### REQUIRED WORK
Put the rows from the line with "Click the 0:20 video duration badge" up to and including the line with "click(140, 105)" into a numbered list, leaving out any blank lines.

Start of SUPPLIED ENTRIES

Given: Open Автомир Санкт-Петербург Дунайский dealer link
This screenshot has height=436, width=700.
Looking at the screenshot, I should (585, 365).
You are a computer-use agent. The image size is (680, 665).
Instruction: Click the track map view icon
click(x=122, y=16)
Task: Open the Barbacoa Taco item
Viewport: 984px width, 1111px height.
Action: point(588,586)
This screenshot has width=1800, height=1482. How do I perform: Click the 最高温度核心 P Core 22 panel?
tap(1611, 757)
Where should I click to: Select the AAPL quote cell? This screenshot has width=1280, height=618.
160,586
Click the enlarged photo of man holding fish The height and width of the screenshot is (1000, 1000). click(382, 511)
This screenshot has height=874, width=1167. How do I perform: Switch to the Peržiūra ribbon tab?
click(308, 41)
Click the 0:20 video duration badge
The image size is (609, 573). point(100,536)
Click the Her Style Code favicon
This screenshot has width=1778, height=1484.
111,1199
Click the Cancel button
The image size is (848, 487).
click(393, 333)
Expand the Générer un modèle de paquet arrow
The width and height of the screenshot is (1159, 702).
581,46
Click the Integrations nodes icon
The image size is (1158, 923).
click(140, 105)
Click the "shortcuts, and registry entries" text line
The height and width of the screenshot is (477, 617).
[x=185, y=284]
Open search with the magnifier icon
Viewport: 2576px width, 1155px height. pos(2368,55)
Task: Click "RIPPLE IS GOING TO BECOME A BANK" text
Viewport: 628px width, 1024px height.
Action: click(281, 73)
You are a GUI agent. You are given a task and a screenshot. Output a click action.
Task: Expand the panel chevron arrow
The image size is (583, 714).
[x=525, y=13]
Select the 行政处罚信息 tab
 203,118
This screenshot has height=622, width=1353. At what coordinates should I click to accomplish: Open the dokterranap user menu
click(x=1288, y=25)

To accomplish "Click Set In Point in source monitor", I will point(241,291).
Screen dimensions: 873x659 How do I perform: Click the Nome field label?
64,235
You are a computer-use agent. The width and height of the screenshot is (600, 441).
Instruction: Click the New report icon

End of SUPPLIED ENTRIES

### EXERCISE RESPONSE
1. Click the 0:20 video duration badge
2. The image size is (609, 573). point(100,536)
3. Click the Her Style Code favicon
4. This screenshot has width=1778, height=1484.
5. 111,1199
6. Click the Cancel button
7. The image size is (848, 487).
8. click(393, 333)
9. Expand the Générer un modèle de paquet arrow
10. The width and height of the screenshot is (1159, 702).
11. 581,46
12. Click the Integrations nodes icon
13. The image size is (1158, 923).
14. click(140, 105)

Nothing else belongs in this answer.